I don't think you have to set a rigid schedule for when you eat lunch unless you maybe have blood sugar issues or are the sort to forget to eat if you don't have lunch scheduled. I think what you eat is and planning around that, is actually more important that when you eat, especially when it comes to eating at exactly the same time of day everyday. So I don't think you need to worry too much about that. Just plan what you're going to eat and start with your proposed schedule, your body will probably tell you pretty quickly what makes sense.
Regarding what kind of eating plan you should follow, personally, I lost my weight counting calories because I can be all over the place with my eating. These days, I mostly eat paleo-ish which is mostly meat/fish/animal protein-based and vegetables or roots (sweet potatoes, yams, I eat potatoes even though they're not widely accepted as paleo) and it mostly limits grains (so no conventional bread, rice, oats etc). I don't think you have to eat this way but if you like meat, it's definitely something to consider. Bread is not the greatest for a weight loss eating plan mostly because it's not the most filling, it's not the most nutritious, it's pretty calorie dense and it tends to be easy to overeat. I know this, I love bread- especially still warm and fresh-baked. So, if you want to keep bread in your eating plan, then you'll need to be mindful of serving sizes and portions at least when it comes to bread.
If you want to be able to eat whatever you like, I'd consider calorie counting which is a technical way of saying portion control. The downside is that it can be a bit tedious when you get started- I'd definitely recommend getting a free app like My Fitness Pal to log your food if you're going to do this. If you don't want to think to much about things, I'd say maybe looking into a sort of diet that limits carbs and focuses on (animal) protein and vegetables (there are all sorts of ways to mask the inherent vegetableness of vegetables- check the Veggie Challenged sub-forum on here. I think it's in the Food section).

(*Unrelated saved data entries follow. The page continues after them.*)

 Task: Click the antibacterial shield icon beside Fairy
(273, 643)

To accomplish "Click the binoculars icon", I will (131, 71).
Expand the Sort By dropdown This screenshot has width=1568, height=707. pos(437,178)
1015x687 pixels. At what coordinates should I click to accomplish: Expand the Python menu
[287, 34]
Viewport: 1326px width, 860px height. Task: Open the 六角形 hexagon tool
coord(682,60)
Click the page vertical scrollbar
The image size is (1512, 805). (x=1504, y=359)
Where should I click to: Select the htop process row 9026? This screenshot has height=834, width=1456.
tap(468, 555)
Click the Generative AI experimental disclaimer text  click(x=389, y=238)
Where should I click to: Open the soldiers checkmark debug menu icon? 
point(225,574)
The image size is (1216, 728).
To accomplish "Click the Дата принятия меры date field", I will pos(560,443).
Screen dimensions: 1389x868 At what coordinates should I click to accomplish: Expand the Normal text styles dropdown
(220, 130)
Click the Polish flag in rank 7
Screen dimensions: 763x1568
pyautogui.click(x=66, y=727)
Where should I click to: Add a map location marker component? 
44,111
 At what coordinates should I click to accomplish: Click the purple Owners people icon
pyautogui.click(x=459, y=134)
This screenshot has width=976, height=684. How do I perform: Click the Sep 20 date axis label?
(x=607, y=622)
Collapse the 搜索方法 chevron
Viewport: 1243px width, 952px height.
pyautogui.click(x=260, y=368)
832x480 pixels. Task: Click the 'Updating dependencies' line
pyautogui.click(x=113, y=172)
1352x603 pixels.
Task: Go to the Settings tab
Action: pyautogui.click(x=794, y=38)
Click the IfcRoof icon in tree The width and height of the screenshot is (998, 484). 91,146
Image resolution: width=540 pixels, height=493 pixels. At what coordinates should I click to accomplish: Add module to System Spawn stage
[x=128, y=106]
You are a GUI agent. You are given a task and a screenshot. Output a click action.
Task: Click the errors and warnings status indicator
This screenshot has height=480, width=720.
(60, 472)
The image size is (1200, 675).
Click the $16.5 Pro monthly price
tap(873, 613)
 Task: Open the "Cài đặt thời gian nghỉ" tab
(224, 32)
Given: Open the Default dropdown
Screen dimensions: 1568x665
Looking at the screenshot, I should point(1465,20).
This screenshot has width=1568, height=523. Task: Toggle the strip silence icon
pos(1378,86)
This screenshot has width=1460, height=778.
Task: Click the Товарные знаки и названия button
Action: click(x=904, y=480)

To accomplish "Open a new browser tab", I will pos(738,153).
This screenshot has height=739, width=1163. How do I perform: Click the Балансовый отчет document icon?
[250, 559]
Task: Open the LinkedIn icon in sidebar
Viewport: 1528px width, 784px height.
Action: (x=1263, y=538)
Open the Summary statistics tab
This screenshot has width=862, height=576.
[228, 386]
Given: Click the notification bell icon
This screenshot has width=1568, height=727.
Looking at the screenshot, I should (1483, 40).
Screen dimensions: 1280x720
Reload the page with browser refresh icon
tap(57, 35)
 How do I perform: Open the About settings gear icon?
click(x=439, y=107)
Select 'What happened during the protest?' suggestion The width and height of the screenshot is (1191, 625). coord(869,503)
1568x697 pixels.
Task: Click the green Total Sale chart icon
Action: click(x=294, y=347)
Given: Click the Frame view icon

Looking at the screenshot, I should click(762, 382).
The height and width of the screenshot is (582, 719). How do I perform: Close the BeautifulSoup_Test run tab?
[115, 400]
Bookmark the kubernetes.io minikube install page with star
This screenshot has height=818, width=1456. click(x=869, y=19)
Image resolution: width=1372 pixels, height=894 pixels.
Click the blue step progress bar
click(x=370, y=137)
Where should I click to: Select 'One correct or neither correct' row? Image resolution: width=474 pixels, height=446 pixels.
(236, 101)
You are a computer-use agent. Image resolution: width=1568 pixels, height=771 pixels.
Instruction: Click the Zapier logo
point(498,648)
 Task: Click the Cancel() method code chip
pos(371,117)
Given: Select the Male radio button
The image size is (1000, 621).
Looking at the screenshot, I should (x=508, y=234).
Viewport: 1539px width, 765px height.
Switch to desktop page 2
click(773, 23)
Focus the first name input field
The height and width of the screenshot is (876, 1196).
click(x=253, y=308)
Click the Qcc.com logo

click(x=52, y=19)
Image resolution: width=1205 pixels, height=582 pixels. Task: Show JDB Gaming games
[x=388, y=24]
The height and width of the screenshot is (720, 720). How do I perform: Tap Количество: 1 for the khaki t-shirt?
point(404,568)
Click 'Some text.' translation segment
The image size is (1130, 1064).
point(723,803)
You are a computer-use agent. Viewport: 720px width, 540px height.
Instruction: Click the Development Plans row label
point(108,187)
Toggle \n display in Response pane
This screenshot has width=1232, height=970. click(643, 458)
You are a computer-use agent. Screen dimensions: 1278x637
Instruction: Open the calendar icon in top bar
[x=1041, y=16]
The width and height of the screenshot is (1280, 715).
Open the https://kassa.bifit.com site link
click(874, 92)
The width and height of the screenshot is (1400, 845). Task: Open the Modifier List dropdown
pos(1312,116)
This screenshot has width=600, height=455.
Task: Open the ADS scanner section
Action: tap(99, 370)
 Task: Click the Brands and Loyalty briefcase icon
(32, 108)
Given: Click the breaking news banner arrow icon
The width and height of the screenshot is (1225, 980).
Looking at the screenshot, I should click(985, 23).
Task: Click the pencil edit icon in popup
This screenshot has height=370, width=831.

If you're feeling a little like you want to put less thought into things and don't mind being restrictive about the types of foods you can eat, you can consider a lchf diet like the keto diet where you eat a moderate amount of protein, a lot of fat (think everything bulletproof with butter, cream and good mayo) and very low carb (you won't have to do too many vegetables here). Something else you can consider IF you don't have a history of an eating disorder is some kind of fasting sort of diet like Intermittent Fasting where you only have an 8 hour window each day to eat and fast 16 hours a day (which include the 8 or so hours you're sleeping at night). This IF protocol tends to mean that you generally only eat 2 or so meals a day for many people because of time. However, as a woman, if you're going to do Intermittent Fasting (IF), definitely Google IF protocols for women so that you don't throw your hormones off. A less intense fasting protocol might be something like a 5:2 or 4:3 diet, where you eat normally (within reason) for 5 days a week (or 4 days if you're doing 4:3) and only eat about 500 calories a day for 2 days (3 days if you're doing 4:3).
I know I've thrown a lot of options at you, but only you can decide what eating plan you should follow, usually by what is feasible to you and by good old trial and error. If it helps, when I first started, I followed some of those free diet plans in magazines- you know the ones that say "Lose 8lbs in 2 weeks diet" or whatever in Shape or Oxygen magazines or online. They're usually a little silly and filled with things you don't have at home nor want to buy, but they're good way of getting your head in the game. Otherwise protein and vergetables and a serving size of carbs (usually a cup) or a couple of slices of bread is a good start. Good luck!!!